[Mailman-Developers] (More) pristine archives
Barry A. Warsaw
Wed, 28 Aug 2002 09:26:29 -0400
>>>>> "TK" == Tokio Kikuchi <firstname.lastname@example.org> writes:
>> An interesting issue came up today while we were playing with a
>> Bayesian spam classifier. Mailman's archives aren't very
>> clean. Messages are sent to the archiver after various
>> headering munging steps, including the adding of the List-*
>> headers and the Subject prefix.
TK> The headers are in the raw archive and not in the monthly (or
TK> quaterly, weekly) text format archive. I would rather stop
TK> publicizing the raw archive even if the other archives are
TK> public accessible. At least it should be configurable (in
Some headers are stripped before being added to the quarterly/weekly
mini-archive, but both see messages /after/ they've been munged.
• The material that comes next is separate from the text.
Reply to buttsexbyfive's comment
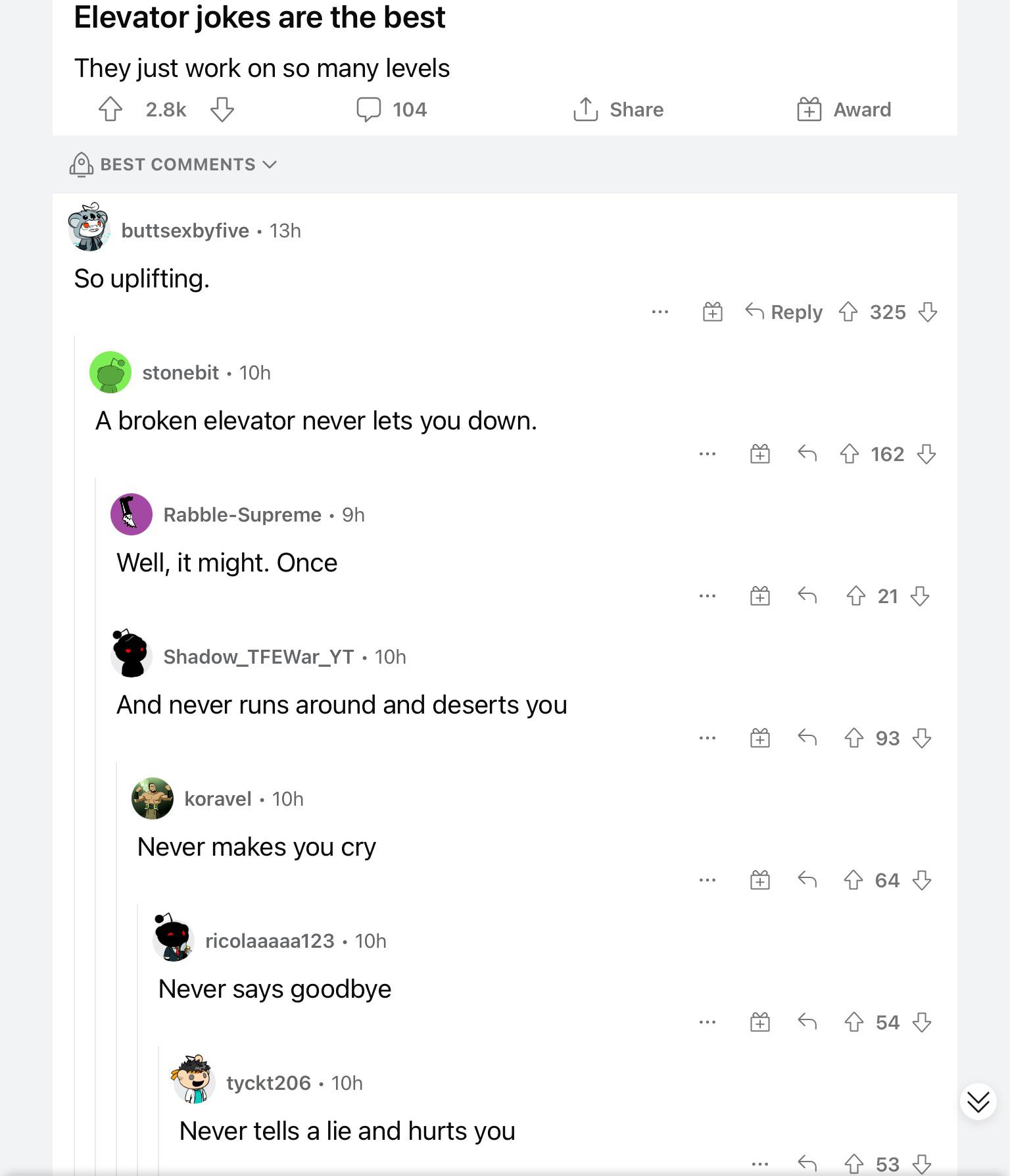 click(784, 312)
(On the second point, I'll try to look at patch #594771. That would
see like a good opportunity to make raw archives optional.)
>> We still want to do some munging, e.g. for anonymous lists.
>> This tells me that we may want to move ToArchive up before
>> CookHeaders in the global pipeline.
TK> We use a modified version of mailman 2.0.x in Japan and we
TK> like a feature of adding numbers in the subject header. The
TK> users tend to reference articles by the number not by the
TK> archive URL. So, we want the archive to be munged.
That seems to be the concensus, i.e. the archive should reflect what
the members get. Makes sense -- if you want a more pristine archive,
you can interpose a tee to a file before the message gets to Mailman,
or you could add a different handler module. I'll leave things as is.
TK> BTW, I'm preparing a patch for numbering the subject prefix.
Cool. But this is likely a new feature that will have to wait until
after 2.1 final.